◆ What you should do
The required output is the line containing "Image resolution: width=1482" followed by each line through the end of the data below, repeated exactly and with nothing added.

◆ Supplied information
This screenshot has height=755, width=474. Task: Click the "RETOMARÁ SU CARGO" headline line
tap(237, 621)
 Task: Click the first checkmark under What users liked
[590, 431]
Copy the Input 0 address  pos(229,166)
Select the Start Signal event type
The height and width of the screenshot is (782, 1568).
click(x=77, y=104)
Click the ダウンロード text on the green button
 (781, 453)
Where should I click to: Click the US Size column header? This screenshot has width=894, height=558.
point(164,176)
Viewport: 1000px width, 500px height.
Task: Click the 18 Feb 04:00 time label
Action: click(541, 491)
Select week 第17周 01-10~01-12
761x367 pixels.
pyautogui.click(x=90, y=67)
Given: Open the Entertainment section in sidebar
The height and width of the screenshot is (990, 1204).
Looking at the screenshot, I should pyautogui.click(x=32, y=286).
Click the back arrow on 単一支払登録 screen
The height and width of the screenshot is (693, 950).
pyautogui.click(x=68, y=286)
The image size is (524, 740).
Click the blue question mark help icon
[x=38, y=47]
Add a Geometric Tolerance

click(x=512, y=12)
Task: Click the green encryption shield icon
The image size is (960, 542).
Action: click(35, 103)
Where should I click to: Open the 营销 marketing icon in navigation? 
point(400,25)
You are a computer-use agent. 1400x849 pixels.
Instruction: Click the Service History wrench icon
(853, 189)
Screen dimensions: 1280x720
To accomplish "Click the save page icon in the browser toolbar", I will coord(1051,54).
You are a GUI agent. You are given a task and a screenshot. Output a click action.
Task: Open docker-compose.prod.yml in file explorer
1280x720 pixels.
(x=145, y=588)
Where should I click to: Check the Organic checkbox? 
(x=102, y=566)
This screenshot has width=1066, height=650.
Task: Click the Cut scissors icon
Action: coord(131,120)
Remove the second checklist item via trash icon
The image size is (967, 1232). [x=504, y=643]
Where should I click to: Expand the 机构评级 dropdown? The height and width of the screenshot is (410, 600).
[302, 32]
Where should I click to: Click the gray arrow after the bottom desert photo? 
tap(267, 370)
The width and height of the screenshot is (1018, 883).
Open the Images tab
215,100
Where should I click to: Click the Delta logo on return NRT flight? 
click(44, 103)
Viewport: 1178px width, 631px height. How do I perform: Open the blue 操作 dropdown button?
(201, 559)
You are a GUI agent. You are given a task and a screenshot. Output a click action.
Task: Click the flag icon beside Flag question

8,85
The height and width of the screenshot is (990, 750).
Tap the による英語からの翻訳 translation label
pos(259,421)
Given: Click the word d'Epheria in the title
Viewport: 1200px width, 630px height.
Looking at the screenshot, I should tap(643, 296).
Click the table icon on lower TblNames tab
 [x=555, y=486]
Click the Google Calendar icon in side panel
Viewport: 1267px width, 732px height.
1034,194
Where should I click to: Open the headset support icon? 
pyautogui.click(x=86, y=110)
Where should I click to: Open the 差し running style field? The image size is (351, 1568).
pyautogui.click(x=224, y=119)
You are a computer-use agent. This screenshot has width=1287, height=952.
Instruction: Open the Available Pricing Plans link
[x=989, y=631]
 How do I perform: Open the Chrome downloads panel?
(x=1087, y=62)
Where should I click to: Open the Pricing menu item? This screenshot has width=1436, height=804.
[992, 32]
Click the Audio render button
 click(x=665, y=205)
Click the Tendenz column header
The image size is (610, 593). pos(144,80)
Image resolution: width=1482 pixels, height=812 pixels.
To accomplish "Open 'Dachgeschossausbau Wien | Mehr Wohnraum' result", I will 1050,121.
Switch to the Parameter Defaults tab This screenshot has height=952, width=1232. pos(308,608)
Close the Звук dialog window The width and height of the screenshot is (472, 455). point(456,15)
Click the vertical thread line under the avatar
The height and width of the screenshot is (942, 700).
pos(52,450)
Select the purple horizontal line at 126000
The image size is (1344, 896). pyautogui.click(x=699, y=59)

◆ Answer to this task
Image resolution: width=1482 pixels, height=812 pixels.
To accomplish "Open 'Dachgeschossausbau Wien | Mehr Wohnraum' result", I will 1050,121.
Switch to the Parameter Defaults tab This screenshot has height=952, width=1232. pos(308,608)
Close the Звук dialog window The width and height of the screenshot is (472, 455). point(456,15)
Click the vertical thread line under the avatar
The height and width of the screenshot is (942, 700).
pos(52,450)
Select the purple horizontal line at 126000
The image size is (1344, 896). pyautogui.click(x=699, y=59)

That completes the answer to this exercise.